How To Install Gutenberg on Your WordPress Site
You can download the latest version of Gutenberg directly from the WordPress repository. You can also search for it under “Add New” plugins in your WordPress dashboard. We would recommend installing it in your staging environment. However, you’ll need the latest version of WordPress (version 5.9 or later) to install the Gutenberg editor.
Exploring Gutenberg In Detail
Once installed and activated, Gutenberg will show an icon in the left menu bar. When you launch it for the first time, you will see a new sample post, titled “Gutenberg Demo.” You can practice on the demo post before creating your own.
Adding A New Post In Gutenberg
Go to “Posts” in the left menu bar of your WordPress dashboard. The new post will launch in Gutenberg first. You can later edit it in both the classic editor and Gutenberg.
Using BLOCKS In Gutenberg:
As mentioned, blocks are the fundamental unit of the new Gutenberg editor. To use Gutenberg efficiently, you need to understand how to use these blocks. Click the plus (+) button next to the redo/undo option to open the blocks menu.
The paragraph block comes with a few excellent features, such as custom font sizes, drop caps, background colors, and text colors, among others. You are also able to add more CSS classes here.

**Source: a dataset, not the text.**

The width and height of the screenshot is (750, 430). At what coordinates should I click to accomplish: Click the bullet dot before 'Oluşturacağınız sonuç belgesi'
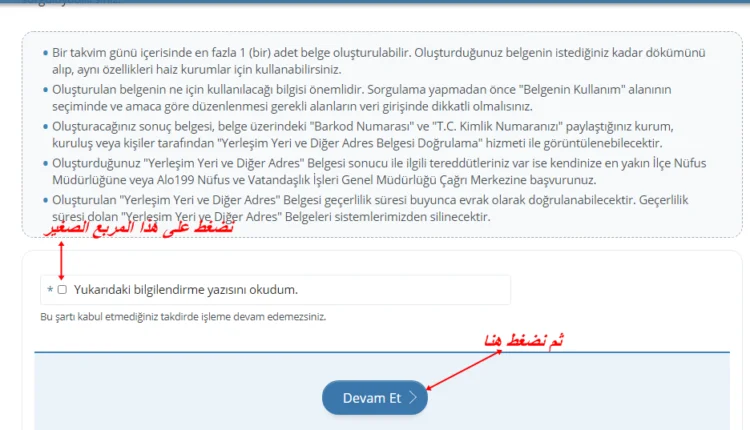click(45, 126)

This element comes with a new feature that allows you to toggle between gallery and image layouts. You also get more control over images because you can set particular size dimensions, percentage size ratios, and an alternative text description for each image.
Other Block elements include:
- cover images
Reusable blocks give developers improved usability. You can convert any block into a reusable block so that you can use it in a different location. You can edit the same and save it as a new reusable block again.
You can also see a preview of a reusable block. All reusable blocks are available under the “Shared Block” options. Most importantly, you can turn one back into a regular block anytime.
We’re hoping best you have got enough glimpses of how GUTENBERG works and how can you utilize it for your FULL SITE EDITING (FSE).
Advantages of Using Gutenberg:
- No technical skill is required to make a custom layout for a blog post or website. It works like Medium, so people looking for that kind of style and user-friendly editing experience will love it.
- It allows you to create a consistent and advanced design without relying much on TinyMCE.
- Furthermore, blocks are an excellent concept. They allow non-developers to intuitively craft complex layouts. If you are new to WordPress or have no knowledge of it whatsoever, you are still going to love it.
- The Gutenberg editor itself works well on mobile (it’s responsive). Unlike its predecessor, it allows you to make quick edits on the go. In fact, mobile-savvy developers can manage to do more than just a few quick edits.
- The increased screen space is proving to be a less distracting user experience for many developers.
- Hardcore developers can still create customized reusable blocks using HTML5. So, it seems like a win-win for both geeks and non-technical users.
Gutenberg is the future:
You don’t need to be a computer geek to publish things on Facebook or any other social media platform. Gutenberg is just a way to bring this simplicity and flexibility to WordPress so that people don’t need to code in order to create and publish websites. That’s why it’s going to be the future, not only for WordPress but for the web in general.
Gutenberg has a long way to go. People have had issues with its implementation, but soon we will have Gutenberg-ready themes, plugins, and tools surfacing everywhere. Nevertheless, you have to start somewhere. So, you might as well be a part of this change from the beginning.